UN Category
The UN category is the combined category of UNR, UNC and NFP categories. The category runs its component categories and the optimal answer is rewarded by the weighted scoring.
Input
The input is a TRS, specified in basic TRS format or in extended TRS format.
Problem
Recall that NFP implies UNC and UNC implies UNR. The goal is to pinpoint the problem as precisely as possible inside this hierarchy. (The perfect answers are NFP; not NFP and UNC; not UNC and UNR; and not UNR.)
Problem Selection
Problems are selected from those with tags 'trs' and 'literature' in our problem database (Cops). The same collection of TRSs is used for UNR category, UNC category and NFP category.
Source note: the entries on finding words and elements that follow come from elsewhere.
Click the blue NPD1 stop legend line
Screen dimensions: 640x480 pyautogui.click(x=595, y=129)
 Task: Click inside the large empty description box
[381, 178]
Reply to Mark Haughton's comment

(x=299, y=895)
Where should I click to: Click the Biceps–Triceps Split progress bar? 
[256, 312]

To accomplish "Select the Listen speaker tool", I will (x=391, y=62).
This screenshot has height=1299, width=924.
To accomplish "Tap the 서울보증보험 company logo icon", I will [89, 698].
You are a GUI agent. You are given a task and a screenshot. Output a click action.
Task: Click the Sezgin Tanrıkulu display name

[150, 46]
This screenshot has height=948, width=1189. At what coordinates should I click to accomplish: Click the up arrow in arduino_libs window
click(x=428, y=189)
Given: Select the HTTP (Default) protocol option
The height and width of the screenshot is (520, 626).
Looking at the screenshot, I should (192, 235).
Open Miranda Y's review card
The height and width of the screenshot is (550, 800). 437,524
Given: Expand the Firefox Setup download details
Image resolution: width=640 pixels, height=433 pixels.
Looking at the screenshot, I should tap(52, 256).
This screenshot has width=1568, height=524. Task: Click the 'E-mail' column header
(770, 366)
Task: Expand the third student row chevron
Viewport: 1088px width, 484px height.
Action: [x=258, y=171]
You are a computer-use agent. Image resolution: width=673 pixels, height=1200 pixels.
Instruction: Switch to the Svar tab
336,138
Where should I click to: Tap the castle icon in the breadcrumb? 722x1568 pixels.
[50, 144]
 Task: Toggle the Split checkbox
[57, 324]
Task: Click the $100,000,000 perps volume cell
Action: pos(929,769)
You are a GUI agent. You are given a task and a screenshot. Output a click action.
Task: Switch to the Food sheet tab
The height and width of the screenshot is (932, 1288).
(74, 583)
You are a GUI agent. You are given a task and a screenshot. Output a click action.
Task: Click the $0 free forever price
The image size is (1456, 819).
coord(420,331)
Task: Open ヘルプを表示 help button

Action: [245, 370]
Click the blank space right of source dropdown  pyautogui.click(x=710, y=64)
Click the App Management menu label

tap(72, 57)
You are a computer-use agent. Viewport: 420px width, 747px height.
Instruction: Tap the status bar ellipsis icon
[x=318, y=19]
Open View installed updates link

Only non-confluent problems are considered, where non-confluence is identified mechanically or manually. Thus, the problems are selected from those that can be proved non-confluent by some CoCo 2016 participants, Cops ♯24, ♯26, ♯47, ♯52, ♯54, ♯56, ♯57, ♯58 and ♯497. (The list may be updated by newly submitted problems.)
If the number of such problems exceeds 100, then 100 problems are selected from these problems; otherwise, all of them are considered. Our advisory board performs the selection using a random number.
Output Format
See the corresponding sections of UNR category, UNC category and NFP category.
Scoring
In order to take logical implications into account, points will be awarded for each correct answer according to the following table:
NFP | UNC | UNR | none | |
---|---|---|---|---|
none | 5 | 4 | 3 | 0 |
-NFP | 5 | 4 | 3 | |
-UNC | 5 | 4 | ||
-UNR | 5 |
Here, the column corresponds to the strongest property proved by the
tool, and the row corresponds to the weakest property refuted by the
tool. For example, a tool that proves UNR, disproves NFP, but doesn't
decide UNC, would score 4 points (row: -NFP
, column:
UNR
).
The missing table entries correspond to inconsistent outputs.